HERE'S A POLITICAL riddle for you: A bomb exploded in Jerusalem last week, killing two Israelis and injuring 30 or 40 others. In Beirut, responsibility for the attack was promptly and proudly claimed by a unit of Fatah, the principal guerrilla group within the Palestine Liberation Organization.The PLO, the umbrella organization of the Palestinian national movement, also includes various other military, political and social groups, among them the Palestinian Red Crescent (Red Cross). Yasser Arafat is the head of Fatah and of the PLO as well. What or who should be blamed for the bombing?

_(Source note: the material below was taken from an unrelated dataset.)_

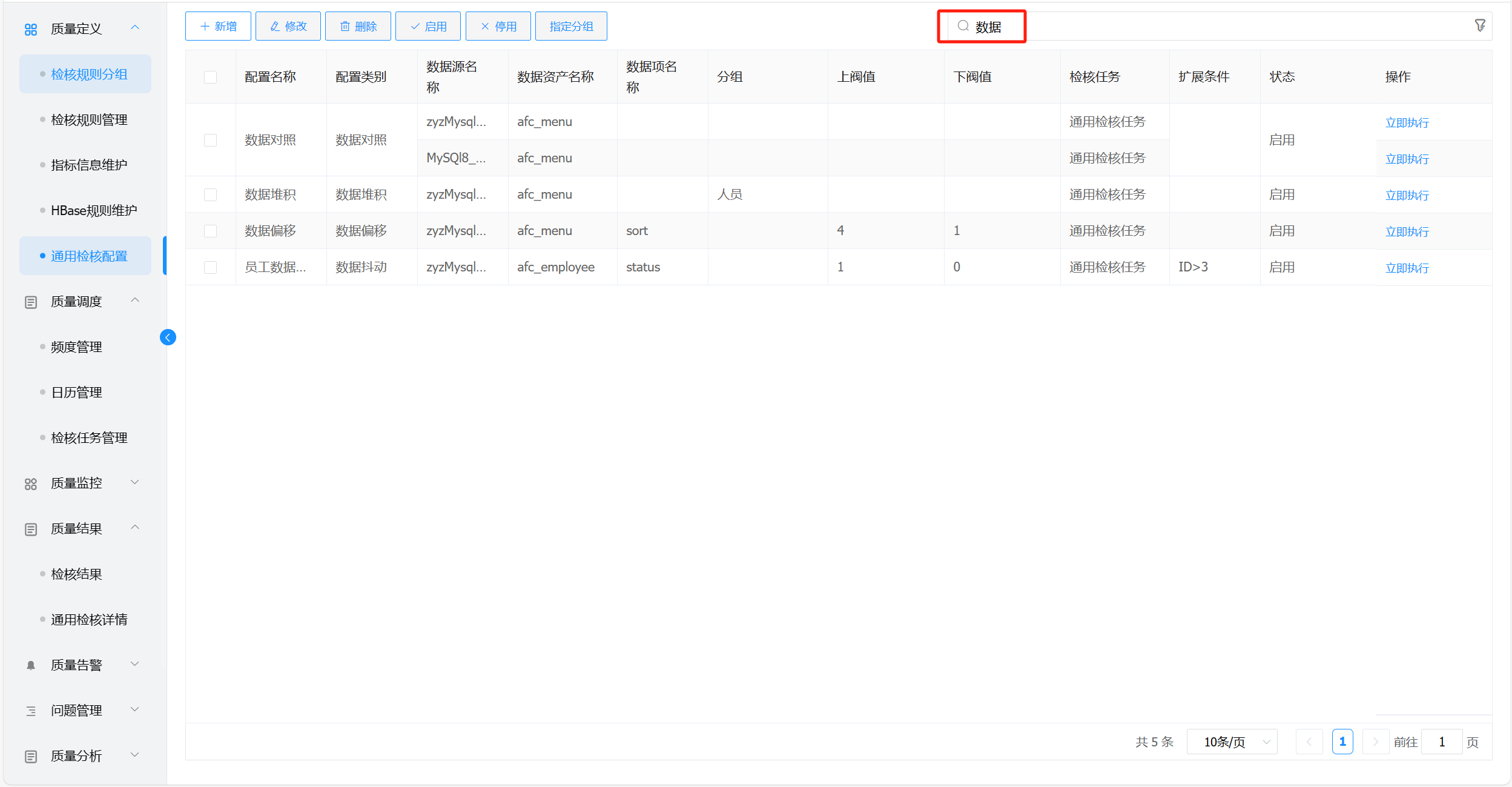The height and width of the screenshot is (787, 1512).
Task: Click the 问题管理 list icon
Action: pyautogui.click(x=31, y=711)
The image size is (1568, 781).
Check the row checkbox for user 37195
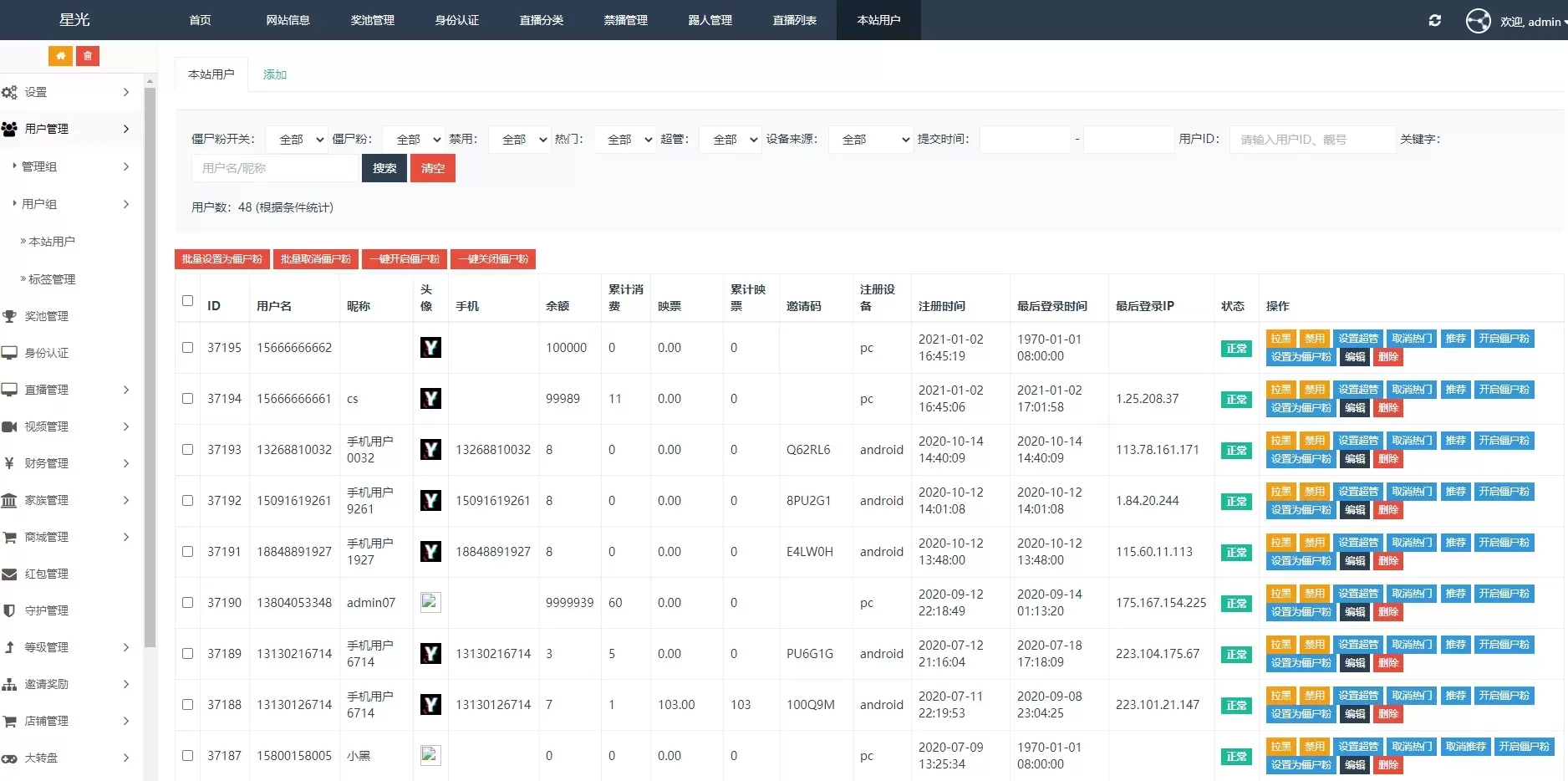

To many, if not most, Israelis and to many Americans, it suffices to blame the "PLO" and "Arafat," used interchangeably, and to characterize the PLO and Mr. Arafat as "terrorist." To be sure, this approach rationalizes Israel's formal refusal to concede that there is a Palestinian national movement and a representative organization speaking for it, but it does more than that. It fairly fixes responsibility for repeated acts of terror. For the PLO by its charter and Mr. Arafat by his practice do sanction armed struggle against Israeli military target.
To others, however - and here we include ourselves - it is not enough to dismiss the PLO and its leadership as "terrorist." They are that but they are more than that. The PLO is a political organization as well as a military one, Yasser Arafat a politican as well as a guerrilla leader. It and he must accept responsibility on the military side, but they must be acknowledged to have a political side, too. This is not to endorse all the PLO's political tactics and goals, but it is to recognize that the PLO does speak for people with legitimate political interests that must somehow be taken into account.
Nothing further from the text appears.